▸ ASSIGNMENT: The records below are to be transcribed exactly from their first line to the line that has "Google+ (68, 2372)", inclusive, with every picture omitted.

[Stored records]
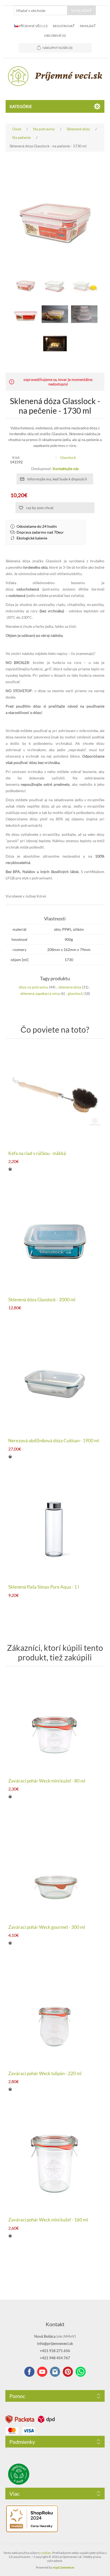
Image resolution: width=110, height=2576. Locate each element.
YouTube (42, 2372)
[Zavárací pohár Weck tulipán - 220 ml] (55, 2016)
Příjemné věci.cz (33, 26)
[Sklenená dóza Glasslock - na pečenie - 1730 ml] (55, 314)
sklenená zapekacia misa (40, 993)
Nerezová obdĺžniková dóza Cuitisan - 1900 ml (53, 1440)
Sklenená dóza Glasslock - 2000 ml (41, 1299)
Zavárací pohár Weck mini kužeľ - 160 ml (48, 2219)
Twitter (55, 2372)
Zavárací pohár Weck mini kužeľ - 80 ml (46, 1781)
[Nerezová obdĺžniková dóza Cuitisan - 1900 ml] (55, 1383)
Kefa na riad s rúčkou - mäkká (37, 1153)
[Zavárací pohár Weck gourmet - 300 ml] (55, 1870)
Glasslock (68, 457)
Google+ (68, 2372)
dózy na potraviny (33, 987)
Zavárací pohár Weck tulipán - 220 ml (44, 2073)
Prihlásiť (88, 26)
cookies (45, 2553)
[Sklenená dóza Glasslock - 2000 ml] (55, 1242)
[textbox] (40, 10)
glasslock (75, 993)
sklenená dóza (69, 987)
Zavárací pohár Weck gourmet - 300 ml (46, 1927)
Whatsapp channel (81, 2372)
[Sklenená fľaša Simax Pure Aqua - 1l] (55, 1530)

▸ ANSWER:
Image resolution: width=110, height=2576. Locate each element.
YouTube (42, 2372)
[Zavárací pohár Weck tulipán - 220 ml] (55, 2016)
Příjemné věci.cz (33, 26)
[Sklenená dóza Glasslock - na pečenie - 1730 ml] (55, 314)
sklenená zapekacia misa (40, 993)
Nerezová obdĺžniková dóza Cuitisan - 1900 ml (53, 1440)
Sklenená dóza Glasslock - 2000 ml (41, 1299)
Zavárací pohár Weck mini kužeľ - 160 ml (48, 2219)
Twitter (55, 2372)
Zavárací pohár Weck mini kužeľ - 80 ml (46, 1781)
[Nerezová obdĺžniková dóza Cuitisan - 1900 ml] (55, 1383)
Kefa na riad s rúčkou - mäkká (37, 1153)
[Zavárací pohár Weck gourmet - 300 ml] (55, 1870)
Glasslock (68, 457)
Google+ (68, 2372)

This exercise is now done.